The first act of Defiance is promising, if only because it introduces Tuvia and Zus as unscrupulous, oft-brutal men of a particularly self-serving brand of morality. Revenge and survival drive them early on, but as they their camp grows and they begin to butt heads over leadership and purpose, Tuvia flowers into suddenly altruistic hero of renown—at one point even addressing his people atop a white stallion—while Zus sulks in the background, more concerned with vengeful action than saving lives. Their archetypes are stretched to the limit by hackneyed plot points and a woefully uninteresting second act, but that stretching is exacerbated by the constant flip-flopping of personalities between the two main characters. In one moment, Tuvia yearns for violent revenge; the next, he is pleading for peace while Zus takes up arms; later, Tuvia is back to killing to keep order in their camp. It’s as if the screenwriters forgot which character was which, then decided that either one would do for any action or line of dialogue.
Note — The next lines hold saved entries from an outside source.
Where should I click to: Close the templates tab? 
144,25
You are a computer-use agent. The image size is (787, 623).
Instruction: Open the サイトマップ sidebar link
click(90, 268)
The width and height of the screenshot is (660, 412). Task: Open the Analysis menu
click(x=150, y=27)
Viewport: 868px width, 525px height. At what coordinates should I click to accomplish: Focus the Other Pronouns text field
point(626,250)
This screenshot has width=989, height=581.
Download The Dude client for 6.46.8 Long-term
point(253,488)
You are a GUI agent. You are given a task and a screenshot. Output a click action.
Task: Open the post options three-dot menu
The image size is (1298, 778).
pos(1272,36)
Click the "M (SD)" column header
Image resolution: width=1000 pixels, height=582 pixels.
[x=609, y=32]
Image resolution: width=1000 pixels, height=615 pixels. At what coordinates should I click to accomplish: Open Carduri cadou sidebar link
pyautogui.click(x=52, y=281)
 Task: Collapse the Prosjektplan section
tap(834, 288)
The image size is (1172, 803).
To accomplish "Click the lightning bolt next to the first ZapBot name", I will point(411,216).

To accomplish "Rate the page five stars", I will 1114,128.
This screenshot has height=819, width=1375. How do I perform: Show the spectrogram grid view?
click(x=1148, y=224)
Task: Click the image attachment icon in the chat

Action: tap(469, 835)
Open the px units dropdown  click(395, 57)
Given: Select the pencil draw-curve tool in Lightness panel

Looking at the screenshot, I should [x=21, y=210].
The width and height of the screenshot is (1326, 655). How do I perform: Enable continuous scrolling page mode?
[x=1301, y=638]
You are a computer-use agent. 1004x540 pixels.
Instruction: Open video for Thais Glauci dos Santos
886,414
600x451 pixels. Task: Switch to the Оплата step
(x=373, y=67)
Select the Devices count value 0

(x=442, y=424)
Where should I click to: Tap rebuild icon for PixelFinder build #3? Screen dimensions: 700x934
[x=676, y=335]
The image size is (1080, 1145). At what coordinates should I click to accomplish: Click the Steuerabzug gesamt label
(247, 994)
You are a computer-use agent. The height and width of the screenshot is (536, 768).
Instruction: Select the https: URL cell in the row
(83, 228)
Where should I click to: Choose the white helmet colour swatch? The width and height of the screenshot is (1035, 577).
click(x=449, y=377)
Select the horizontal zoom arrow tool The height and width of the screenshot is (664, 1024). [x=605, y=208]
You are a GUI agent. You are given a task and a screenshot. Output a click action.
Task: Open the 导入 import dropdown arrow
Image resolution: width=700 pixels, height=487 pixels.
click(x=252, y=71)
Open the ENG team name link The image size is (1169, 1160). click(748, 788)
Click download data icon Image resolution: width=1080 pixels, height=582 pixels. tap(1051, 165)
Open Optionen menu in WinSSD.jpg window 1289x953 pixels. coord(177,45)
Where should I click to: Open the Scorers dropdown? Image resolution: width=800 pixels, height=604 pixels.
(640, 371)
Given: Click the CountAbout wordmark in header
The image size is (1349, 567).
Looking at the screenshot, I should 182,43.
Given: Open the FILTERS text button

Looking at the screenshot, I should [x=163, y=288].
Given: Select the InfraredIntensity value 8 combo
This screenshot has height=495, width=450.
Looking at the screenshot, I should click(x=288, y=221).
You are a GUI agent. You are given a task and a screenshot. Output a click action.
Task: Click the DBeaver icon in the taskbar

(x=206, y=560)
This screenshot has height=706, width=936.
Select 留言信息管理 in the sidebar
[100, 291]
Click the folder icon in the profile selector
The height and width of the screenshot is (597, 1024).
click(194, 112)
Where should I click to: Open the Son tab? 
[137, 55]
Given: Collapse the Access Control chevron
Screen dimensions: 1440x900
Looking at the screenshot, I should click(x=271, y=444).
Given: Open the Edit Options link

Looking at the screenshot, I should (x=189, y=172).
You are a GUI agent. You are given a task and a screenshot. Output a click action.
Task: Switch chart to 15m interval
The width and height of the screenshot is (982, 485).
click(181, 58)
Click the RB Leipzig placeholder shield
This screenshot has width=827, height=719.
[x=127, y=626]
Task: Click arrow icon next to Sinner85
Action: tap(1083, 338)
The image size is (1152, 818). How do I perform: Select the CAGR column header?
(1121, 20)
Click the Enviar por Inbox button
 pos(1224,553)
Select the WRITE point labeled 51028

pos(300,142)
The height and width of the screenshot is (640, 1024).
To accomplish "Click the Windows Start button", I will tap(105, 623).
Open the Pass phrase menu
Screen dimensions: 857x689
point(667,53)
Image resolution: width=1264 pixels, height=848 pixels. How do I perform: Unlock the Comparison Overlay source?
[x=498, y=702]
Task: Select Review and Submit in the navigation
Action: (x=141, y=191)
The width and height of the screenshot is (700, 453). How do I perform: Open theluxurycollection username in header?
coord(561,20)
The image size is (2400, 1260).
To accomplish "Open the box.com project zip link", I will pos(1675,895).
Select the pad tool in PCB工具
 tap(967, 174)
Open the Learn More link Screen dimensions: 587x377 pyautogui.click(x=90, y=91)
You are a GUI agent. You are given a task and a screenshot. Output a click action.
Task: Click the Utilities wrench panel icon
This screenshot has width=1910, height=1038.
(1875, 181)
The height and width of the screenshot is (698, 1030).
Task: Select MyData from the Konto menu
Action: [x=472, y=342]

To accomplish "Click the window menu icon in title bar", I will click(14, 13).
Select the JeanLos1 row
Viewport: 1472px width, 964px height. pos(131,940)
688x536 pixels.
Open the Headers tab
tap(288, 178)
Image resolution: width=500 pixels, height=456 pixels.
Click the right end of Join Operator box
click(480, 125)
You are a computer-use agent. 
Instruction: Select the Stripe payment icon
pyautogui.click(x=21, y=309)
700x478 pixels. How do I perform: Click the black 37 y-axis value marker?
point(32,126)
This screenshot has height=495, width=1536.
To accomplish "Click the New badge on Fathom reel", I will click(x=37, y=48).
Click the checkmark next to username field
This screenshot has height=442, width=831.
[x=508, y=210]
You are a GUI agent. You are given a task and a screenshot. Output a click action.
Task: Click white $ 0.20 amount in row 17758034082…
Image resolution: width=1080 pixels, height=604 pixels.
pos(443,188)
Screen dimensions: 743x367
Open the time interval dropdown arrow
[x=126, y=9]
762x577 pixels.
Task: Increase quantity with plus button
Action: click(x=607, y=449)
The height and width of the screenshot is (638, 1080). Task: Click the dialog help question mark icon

Sadly, Defiance clings desperately to an antiquated idea of herodom, urging the audience to gasp and tense up at the tremendous weight these characters must bear in the sake of goodness. By the end of the picture the leads have acquired godlike status that exists only in Greek mythology, except the Bielskis are much more humble, noble, caring, wise, and handy with automatic weaponry than that pompous jerk Heracles ever was. This isn’t to say that Defiance is a terrible film; performances from Schreiber and several others are decent, and the cinematography and editing are mostly inspired. It’s just that a movie based on events so amazingly real shouldn’t be anchored by characters so remarkably dull.